=== PASSAGE PROVIDED ===
Henrietta Dale's picture

Thank you Elena. I am particularly interested in your incentiving the SRG. This seems like a very simple yet extrememly effective method. Did you encounter any resistance to the implemtation of this?

elenamartines's picture

Thanks Henrietta. Actually, given the commitment of SFI's director general to improving our numbers, there was very little resistance to implement this measure. We heard one disgruntled male applicant complaining about SFI applying "quotas", but hopefully with a bit more communication this will dissipate in the future. This is not at all about quotas. So all in all, no, no resistance and a fantastic results! Unfortunately incentives can only be applied if you have a cap to the number of submissions. We cannot do this for our Investigators programme.

Dorothy Ngila's picture

I could not agree with you more regarding your point 3. I have recently become aware of the terms 'gate-keeping' in evaluation committees. The participation of women in evaluation panels is critical not only for purposes of bringing to the attention of other members issues of implicit bias, explaining gaps in women’s research careers but also so that they can understand what goes into gatekeeping. Staff of science granting councils can/ should play a critical area in making sure that the selection of panel members is diverse for this purpose

Lotta's picture

Since yesterday, I have had the chance to think about t training. I think it is very important to train research bureaucrats who implement the policies. I also think call texts should be vetted by gender experts in order to guarantee that the gender dimensions is properly integrated. A research funder can undertake this task easily. It is much more difficult to train researchers who consider themselves experts in their field. This does not mean that training is not important just that it has to be done by a person whose research credentials are unquestionable, in order for it to be effective on researchers. I think training is far more effective when it comes to implicit bias and I do think that it works. I also think that it is essential to monitor panels and I think that a funder should routinely do it. Monitoring the panels can be very effective.

=== SUPPLIED INFORMATION ===
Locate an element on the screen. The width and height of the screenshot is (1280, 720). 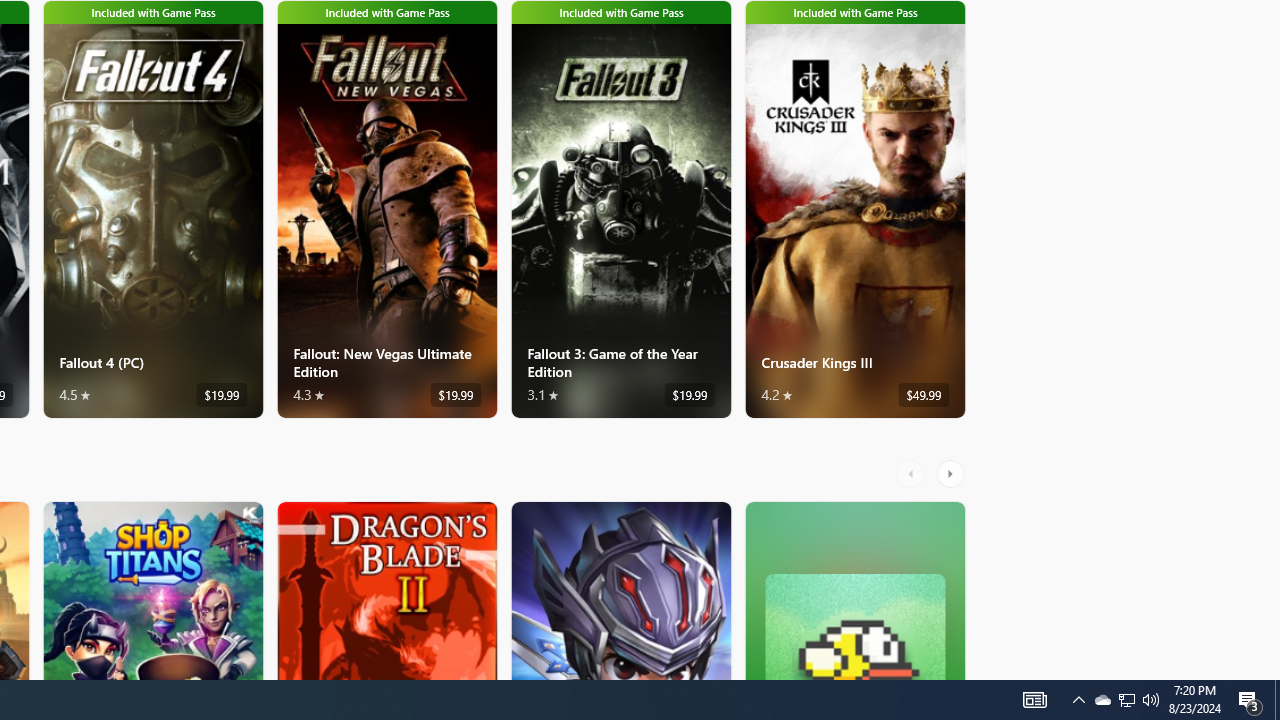
Flappy Bird. Average rating of 3.3 out of five stars. Free   is located at coordinates (854, 590).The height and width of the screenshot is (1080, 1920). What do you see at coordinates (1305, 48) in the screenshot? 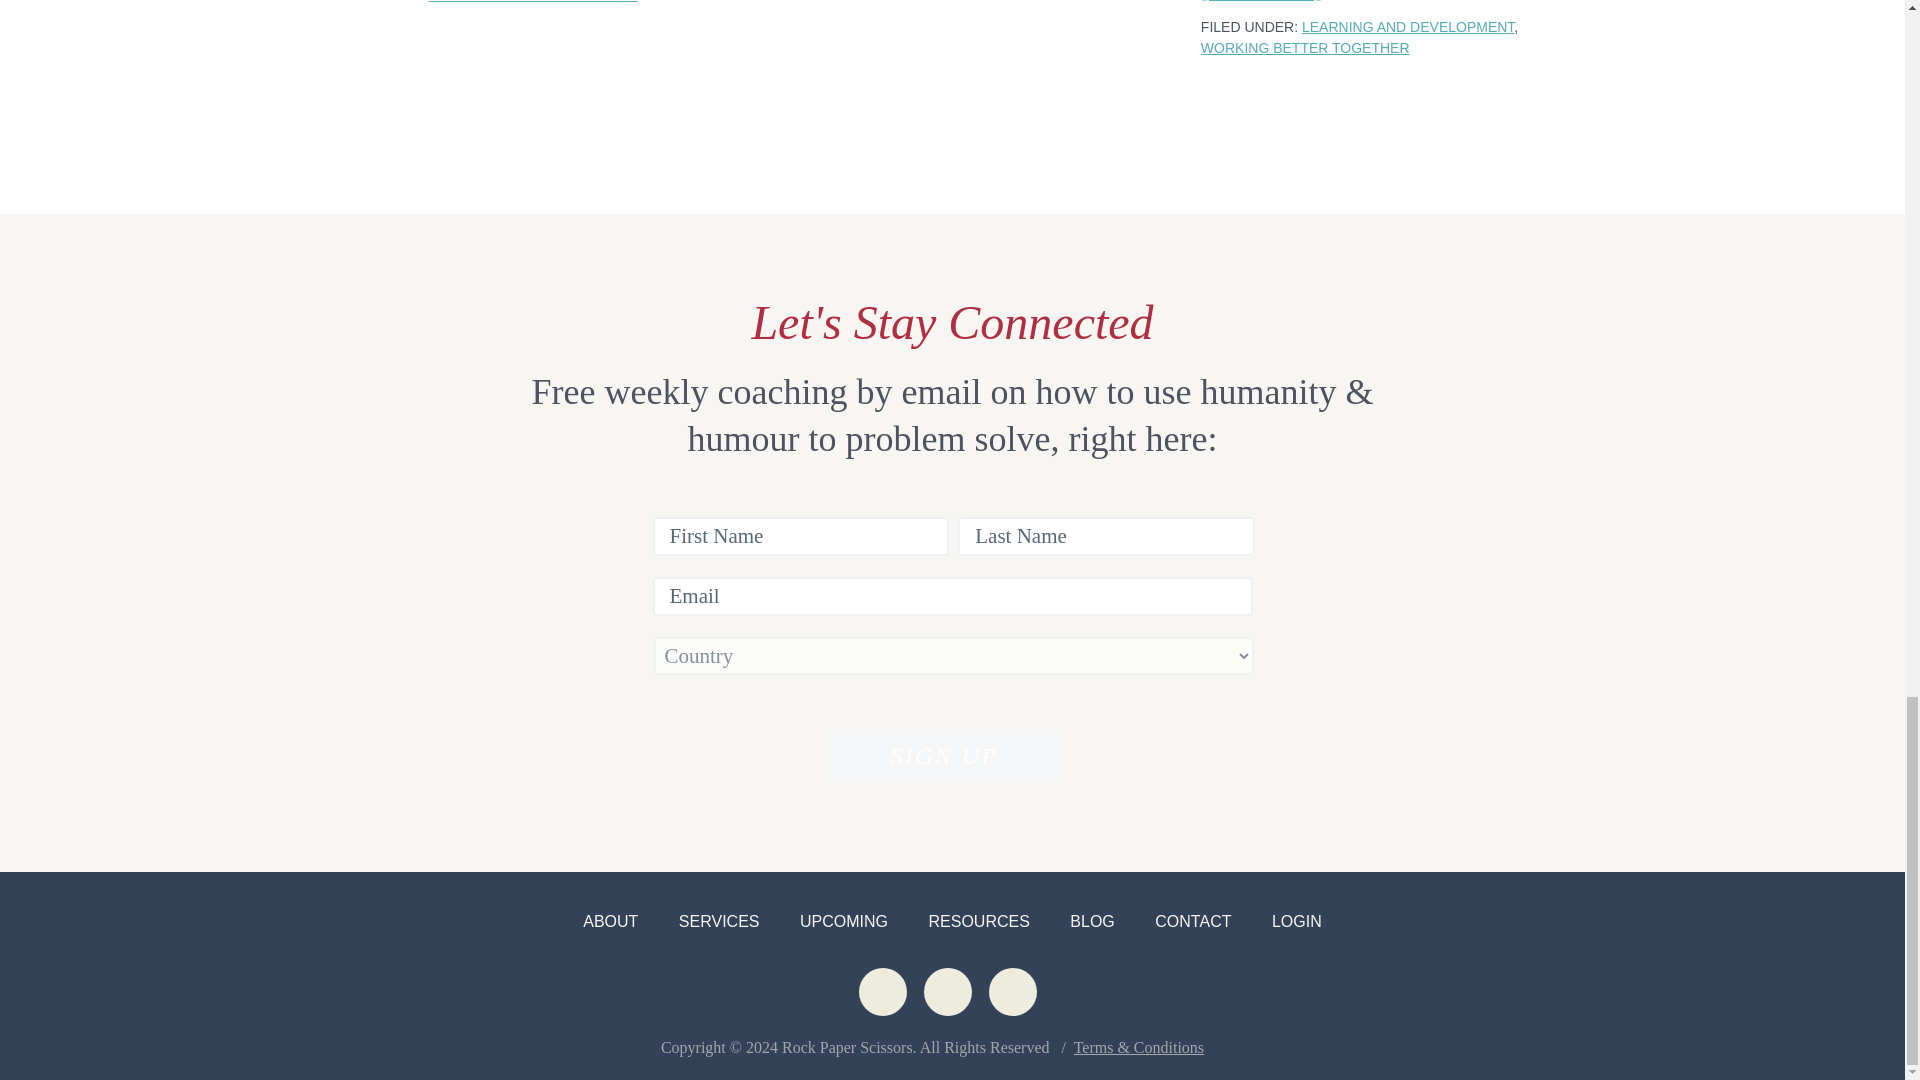
I see `WORKING BETTER TOGETHER` at bounding box center [1305, 48].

=== COMPLETE THE FOLLOWING ===
- 1) Reproduce the part of the discussion on gender in research funding from "Since yesterday, I" up to and including "be very effective.".
- 2) In the discussion on gender in research funding, what reason is given for the lack of resistance to incentivizing the SRG?

=== SOLUTIONS TO THE PROBLEMS ===
- 1)
Since yesterday, I have had the chance to think about t training. I think it is very important to train research bureaucrats who implement the policies. I also think call texts should be vetted by gender experts in order to guarantee that the gender dimensions is properly integrated. A research funder can undertake this task easily. It is much more difficult to train researchers who consider themselves experts in their field. This does not mean that training is not important just that it has to be done by a person whose research credentials are unquestionable, in order for it to be effective on researchers. I think training is far more effective when it comes to implicit bias and I do think that it works. I also think that it is essential to monitor panels and I think that a funder should routinely do it. Monitoring the panels can be very effective.

- 2) SFI's director general was committed to improving their numbers.